*Goal of the exercise*: Resume the blog post on identifying customary international law, picking up right after its final sentence.

*Reading passage*:
This blog post refers to the recent findings of the International Law Commission’s (ILC) topic now entitled “Identification of Customary International Law” and addresses some issues, which still remain unsettled even in its current third report (A/CN.4/682) and which call for further considerations.

Irrespective of the dispute about the proper theory of customary international law a settled methodology for ascertaining the existence of a rule of customary international law is by no means “clearly evident nor “relatively straightforward (as Sir Michael Wood, the ILC’s Special Rapporteur of the topic, puts it) ). This criticism also directs legal doctrine that still wonders at the (overcome) dichotomy of inductive and deductive fashions to ascertain international customary law.

First, the ILC’s self-containment as to a flexible approach is neither comprehensible nor intelligible, especially, if thought has been given to the ILC’s goal of providing guidance for practitioners (“those who may not be international law specialists). Further, the ILC owes an explanation as to the meaning of flexibility for the method of ascertaining customary law. I have asked the Special Rapporteur of the topic on a recent conference how much state practice is required for saying that a certain customary norm exists. He countered by saying: “Shall we really tell [the investigator] how much state practice is required?” In my opinion this would be great, i.e. helpful, but I rather raised the question whether this is a conscious self-constraint (for what reason?) by the ILC or whether it is some expression of surrender to systematization (which remained unanswered by the Special Rapporteur).

[Entries on where items appear]
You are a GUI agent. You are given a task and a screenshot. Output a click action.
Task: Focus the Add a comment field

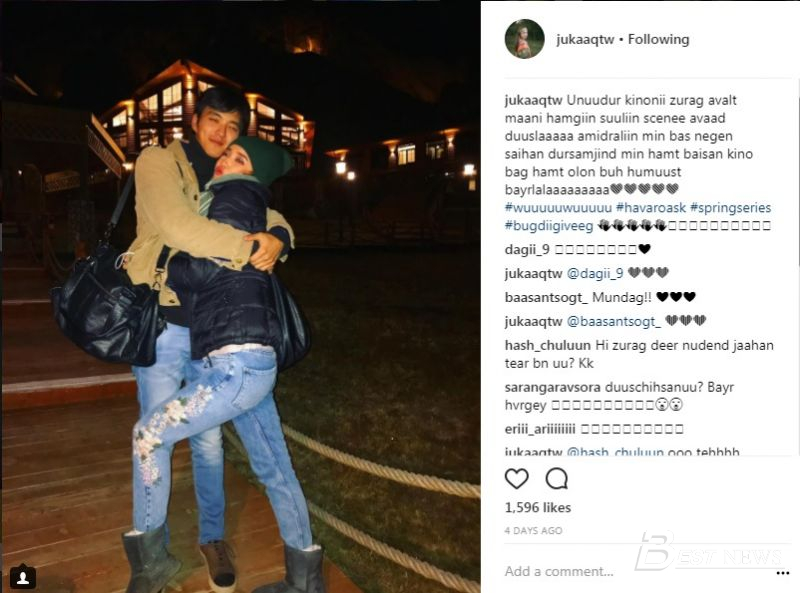click(x=638, y=572)
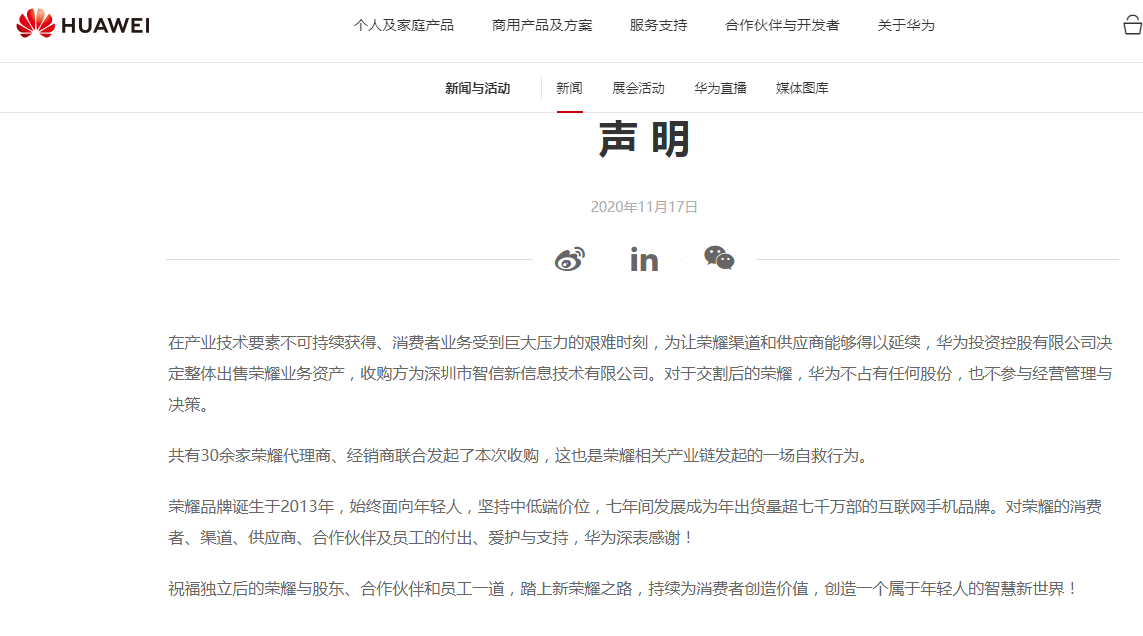Viewport: 1143px width, 636px height.
Task: Click the paragraph starting with 共有30余家荣耀代理商
Action: [x=517, y=456]
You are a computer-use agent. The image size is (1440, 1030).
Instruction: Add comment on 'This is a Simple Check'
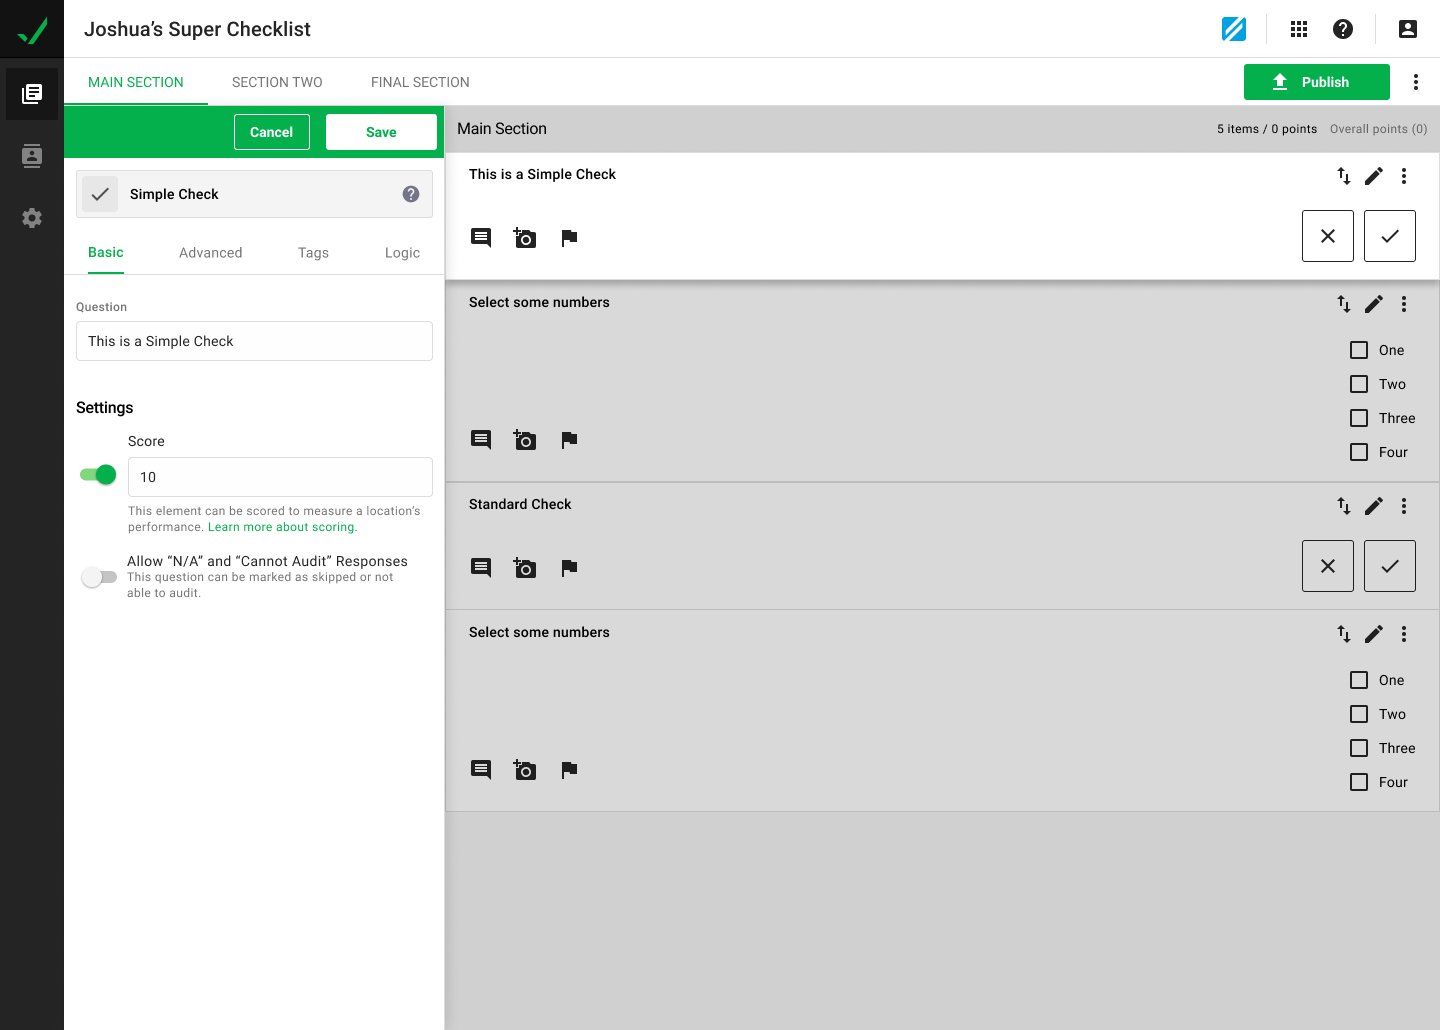pyautogui.click(x=481, y=238)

*Output for this task*:
It is by no doubt helpful to have some progress with regard to the admissible pieces of evidence for the documentation and proof of state practice or opinio iuris (even though the differentiation between the two still lacks answer). It might also be wise to open up the ascertainment process to non-formal argumentation. However, the investigator has to demonstrate that a certain fact is part of a common practice and that this particular practice together with opino iuris vindicates the specific customary rule, including its precise wording. The latter steps are by no means instances, which can be proven on the criteria of true or false alone. Thus, notwithstanding the classification of the ascertainment process as rule finding or rule justification and irrespective of its classification as consideration of evidence or as application of law there must be some kind of rules governing the assessment and evaluation of facts to provide real guidance aiming at the maximum objectivity possible. Hence, the simple locating of pieces of state practice is of minor importance or assistance, whereas their argumentative or judicial appraisal (especially with regard to the subjective element, i.e. opinio iuris) is probably of much greater significance for the ascertainment of a rule of customary international law.

Accordingly, the ILC states in its Third Report, that: “… in some cases, a particular form (or particular instances) of practice, or particular evidence of acceptance as law, may be more relevant than in others; in addition, the assessment of the constituent elements needs to take account of the context in which the alleged rule has arisen and is to operate.”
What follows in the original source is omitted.